Monday, May. 29, 1950

Romance Without Sensation

Asked what makes a good editor, Editor Bruce Ingram of the Illustrated London News once replied: "The chef does not go out with his gun to shoot the pheasant. He does not gather the strawberries and pick the peas. But he knows where the best are to be found and he can combine [them] into a perfect meal. That is the function of the editor."

Last week, as he celebrated his 50th anniversary as editor of the world's oldest picture magazine, plump, jolly Chef Ingram was performing the neat feat of turning out a tasty and tasteful journalistic meal without spice. "Whatever success we've had," says 73-year-old Captain (World War I) Ingram, "has been due to a policy of romance without sensation."

The Artist's Eye. Nevertheless, the romance of a picture magazine became a 26,000-copy sensation on the day Founder Herbert Ingram, grandfather of the present editor, brought out the first issue in May 1842. It carried spot-news sketches of Queen Victoria's fancy-dress ball at Buckingham Palace, and of an "immense conflagration" at Hamburg. Drawn from eyewitness accounts, the Hamburg sketch appeared on Page One only a few days after news of the fire reached London.

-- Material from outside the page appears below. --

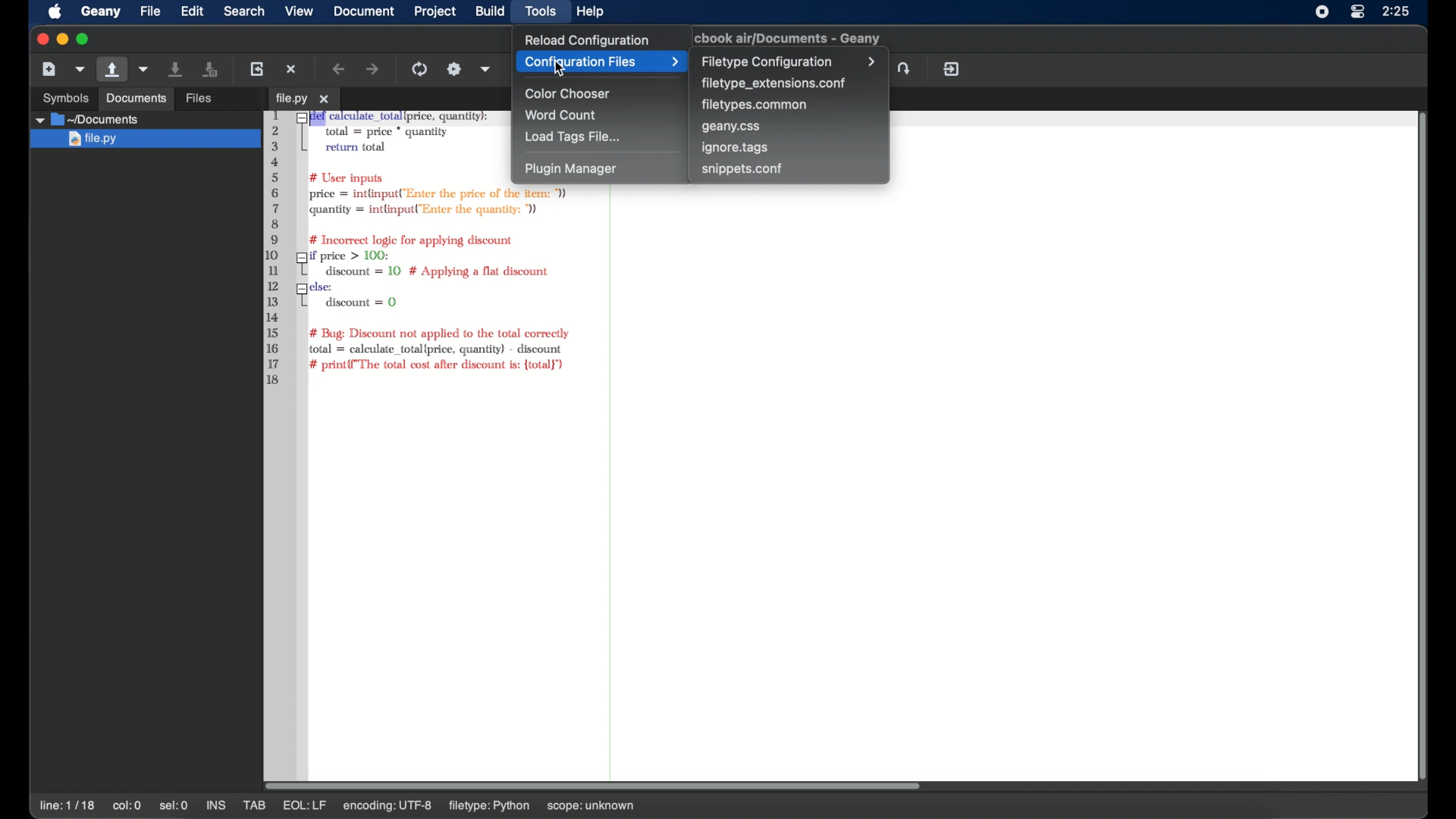 This screenshot has height=819, width=1456. Describe the element at coordinates (217, 806) in the screenshot. I see `ins` at that location.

The I.L.N. earned its greatest reputation by fast, accurate coverage of the border skirmishes and full-dress wars in which the expanding British Empire was almost constantly involved. War artists represented the I.L.N.--and the empire--on every battlefront from India to the Transvaal.

But the Illustrated London News did not rely on pictures alone: as succeeding Ingrams moved into the editorship, the work of such writers as Rudyard Kipling, James M. Barrie, Robert Louis Stevenson, Thomas Hardy, Arthur Conan Doyle, and G. K. Chesterton appeared in its pages. Soon after the present editor took over, at 23, he got a chance to show his mettle when Queen Victoria died. Only twelve hours after the bells of St. Paul's tolled the news, the News appeared with a special edition about the late Queen and the new King Edward VII. Two weeks later, Ingram stationed 24 artists along the funeral route, fitted their drawings together in a 48-page panorama.

The Camera's Eye. Photographs have long since crowded out most sketches, a trend not appreciated (by Ingram. "The camera," says he, "never sees many things that the eye sees. An artist can give a composite effect of a scene. The camera gets only what is happening at one particular fraction of a second." To keep costs down, Ingram hires photographers and artists on a free-lance basis, gets along with a permanent staff of twelve. That is one big reason why the News (and its subsidiaries) last year cleared $300,000 after taxes.

After 108 years, the weekly's bill of fare still features the royal family and the pageantry of Britain's self-liquidating empire, plus side dishes of art, exploration and archaeology. Ingram acquired his taste for digging the hard way: at 14, he fell into an Egyptian tomb, emerged with archaeological specimens and an unwavering devotion to the subject. (He also collects other items, from old Dutch masters to ship models.) Though he has 100,000 subscribers, Ingram admits he edits the Illustrated London News to please an audience of one. Says he, echoing good editors past & present: "Things that interest me interest our readers."